Putting this into the expansion of $$\tan$$ we obtain

$$\tan(\pi\sin^{2}x)=\Bigl(\pi x^{2}-\dfrac{\pi x^{4}}{3}+O(x^{6})\Bigr) +\dfrac{1}{3}\Bigl(\pi x^{2}\Bigr)^{3}+O(x^{8}) =\pi x^{2}+O(x^{4}).$$

Thus up to the order required for division by $$x^{2}$$,

$$\tan(\pi\sin^{2}x)=\pi x^{2}+o(x^{2}). \quad -(1)$$

2. Right-hand limit ($$x\to 0^{+}$$)

When $$0\lt x\lt 1$$ we have $$[x]=0.$$ Therefore

$$\sin(x[x])=\sin(x\cdot 0)=\sin 0=0,$$

and, since $$x\gt 0$$, $$|x|=x.$$ So the second part of the numerator becomes

$$\bigl(|x|-\sin(x[x])\bigr)^{2}=(x-0)^{2}=x^{2}. \quad -(2)$$

Adding (1) and (2) we get the entire numerator:

$$\tan(\pi\sin^{2}x)+\bigl(|x|-\sin(x[x])\bigr)^{2} =\bigl(\pi x^{2}+o(x^{2})\bigr)+x^{2} =(\pi+1)x^{2}+o(x^{2}).$$

Dividing by $$x^{2}$$ gives the right-hand limit

$$\text{RHL}=\pi+1.$$

3. Left-hand limit ($$x\to 0^{-}$$)

For $$-1\lt x\lt 0$$ we have $$[x]=-1.$$ Because $$x$$ is negative, $$|x|=-x.$$ Also,

$$\sin(x[x])=\sin\bigl(x\cdot(-1)\bigr)=\sin(-x)=-\sin x.$$

Hence

$$|x|-\sin(x[x])=-x-(-\sin x)=-x+\sin x. \quad -(3)$$

Using $$\sin x=x-\dfrac{x^{3}}{6}+O(x^{5})$$ we obtain

$$-x+\sin x=-x+\Bigl(x-\dfrac{x^{3}}{6}+O(x^{5})\Bigr) =-\dfrac{x^{3}}{6}+O(x^{5}).$$

Squaring,

$$\bigl(|x|-\sin(x[x])\bigr)^{2}=\Bigl(-\dfrac{x^{3}}{6}+O(x^{5})\Bigr)^{2} =\dfrac{x^{6}}{36}+O(x^{8}). \quad -(4)$$

This is of order $$x^{6}$$ and hence negligible compared with the $$x^{2}$$ term we shall divide by.

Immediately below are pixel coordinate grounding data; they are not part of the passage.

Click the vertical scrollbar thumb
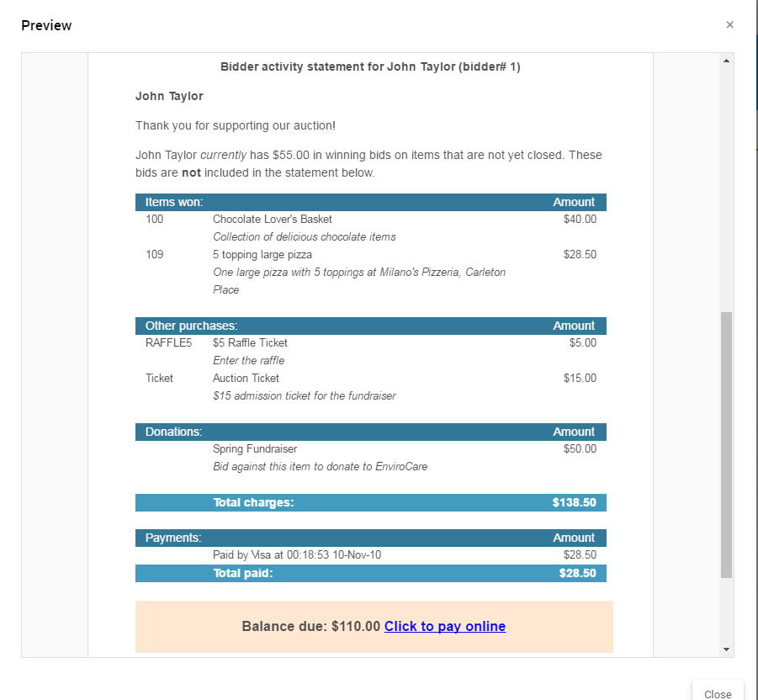The width and height of the screenshot is (758, 700). pyautogui.click(x=726, y=444)
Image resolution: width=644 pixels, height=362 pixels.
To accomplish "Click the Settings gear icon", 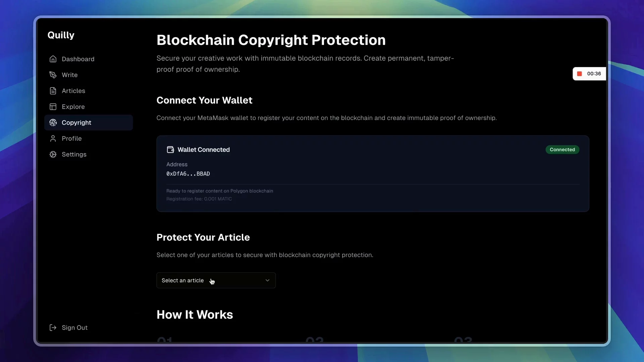I will coord(53,155).
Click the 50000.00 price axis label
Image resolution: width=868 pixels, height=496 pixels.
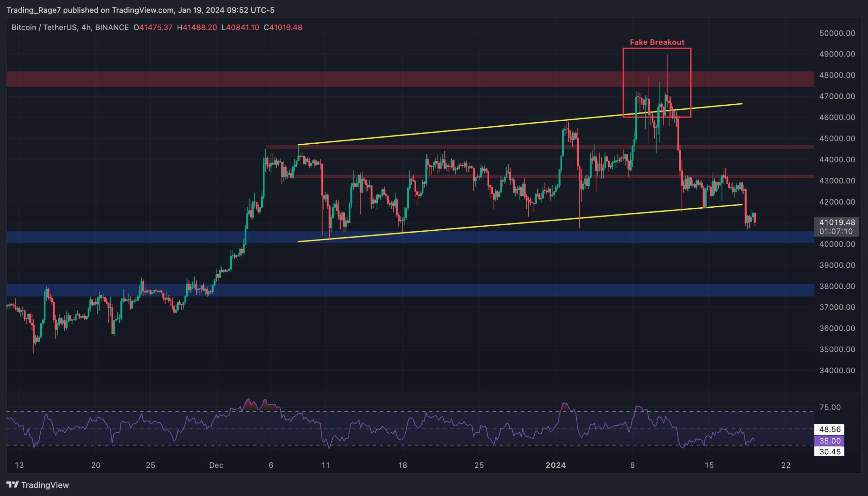click(837, 33)
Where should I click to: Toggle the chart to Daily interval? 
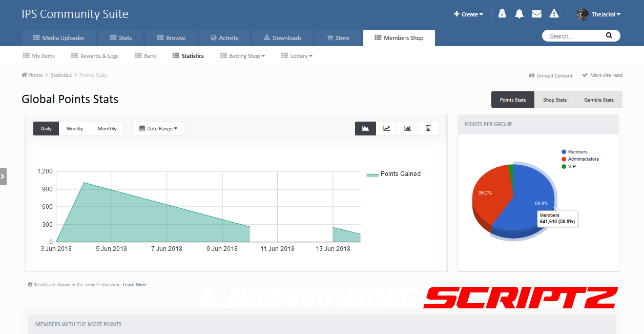tap(46, 129)
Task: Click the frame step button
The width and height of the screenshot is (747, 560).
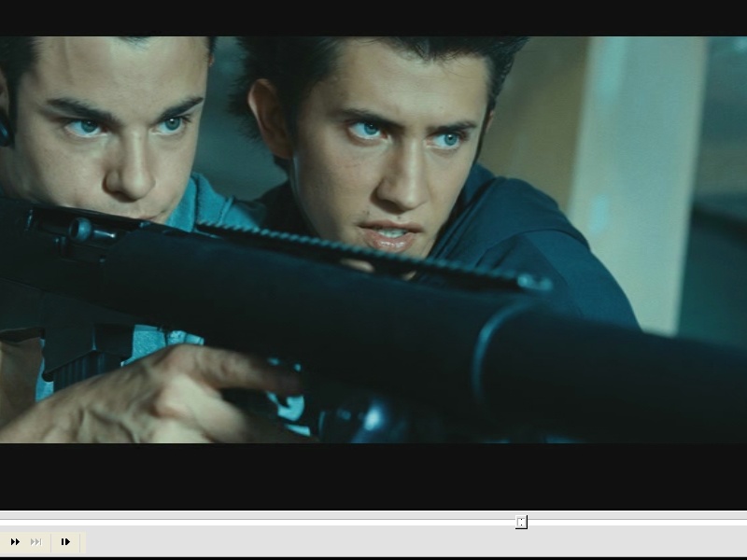Action: (x=65, y=541)
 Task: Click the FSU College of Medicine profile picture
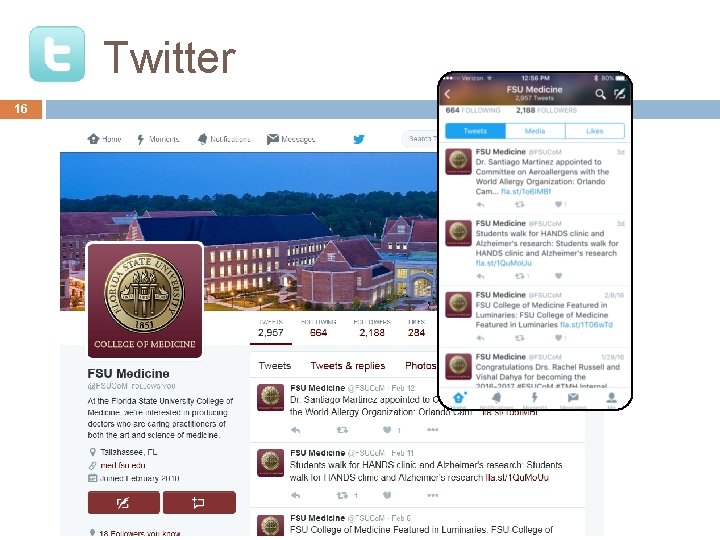coord(145,300)
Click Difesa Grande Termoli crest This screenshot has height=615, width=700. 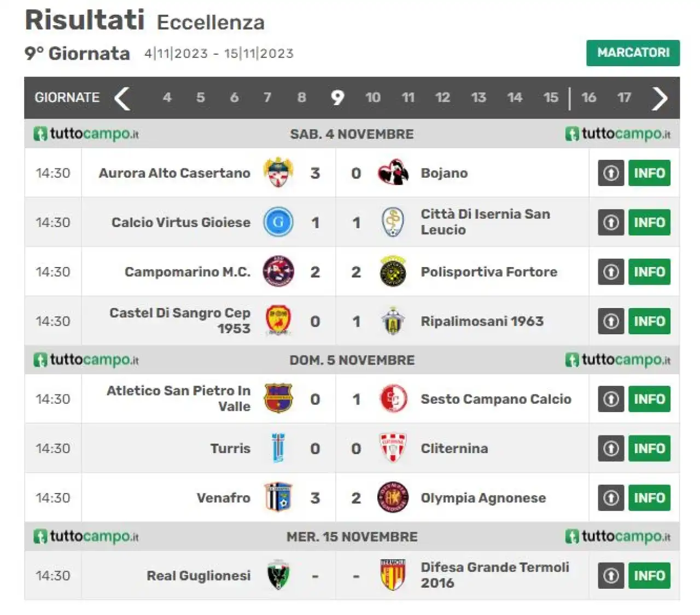pos(393,575)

From (1) and (4) the whole numerator on the left side is

$$\tan(\pi\sin^{2}x)+\bigl(|x|-\sin(x[x])\bigr)^{2} =\pi x^{2}+o(x^{2}).$$

Therefore the left-hand limit is

$$\text{LHL}=\pi.$$

4. Comparison of the two sides

$$\text{RHL}=\pi+1,\qquad \text{LHL}=\pi.$$

Since $$\text{RHL}\neq\text{LHL},$$ the limit as $$x\to 0$$ does not exist.

Hence, the correct answer is Option A.